Finally, I would like to encourage all of you who do not know them to look at the remarkable articles, books and films that Daniel Zizumbo-Villarreal and his partner Patricia Colunga GM have elaborated over the last couple decades regarding the Mesoamerican diet, recognized by UNESCO as a patrimony oi global significance, and the potential for its foods and fermented beverages to help Mexico (and the Southwest US) deal with the most pressing agroecological, medical, and nutritional challenges facing all of us.
To me, their work represents what the future of ethnobiology, integrated health and sustainable agriculture will be– they have reset our goals for the future.

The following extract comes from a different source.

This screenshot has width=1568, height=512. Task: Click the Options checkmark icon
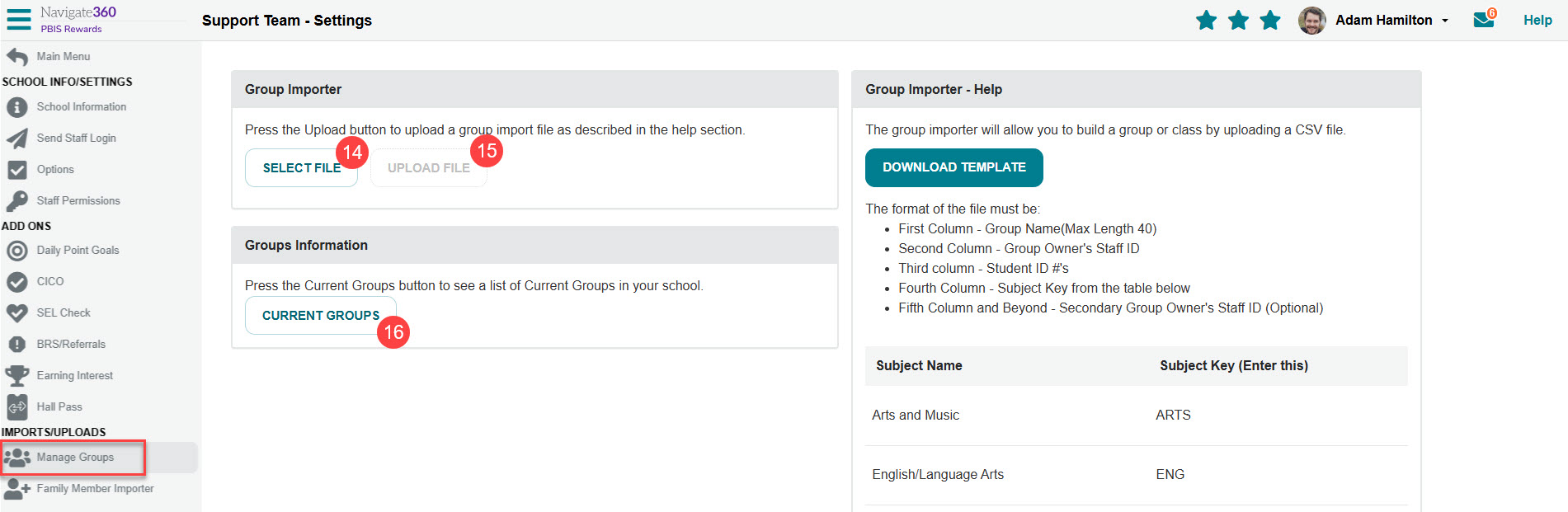coord(16,170)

Although I have known them and their fine work on gene flow between Mesoamerican crops (agaves, beans, squashes) and their wild relatives for over 3 decades, they have recently brought many threads of their work together into a visionary “tapestry” of possibilities in serve to Latin Americans most in need. On top of that, they are charming individuals with immense knowledge of their homelands, and have wonderfully hilarious wits.
We have traveled out into the Yucatan peninsula’s cenotes and Mayan ruins together, and along the Arizona/Sonora border where Coronado’s entrada first came north toward Zuni. Stay tuned for an almost-completed publication we’ve collaborated on comparing the Mesoamerican and Aridamerican diets for their health benefits.
I am grateful to them and all the other Mexican ethnobotanists whose intellectual insights and ethics have so deeply influenced mine. Blessings to all of you, from A to Z.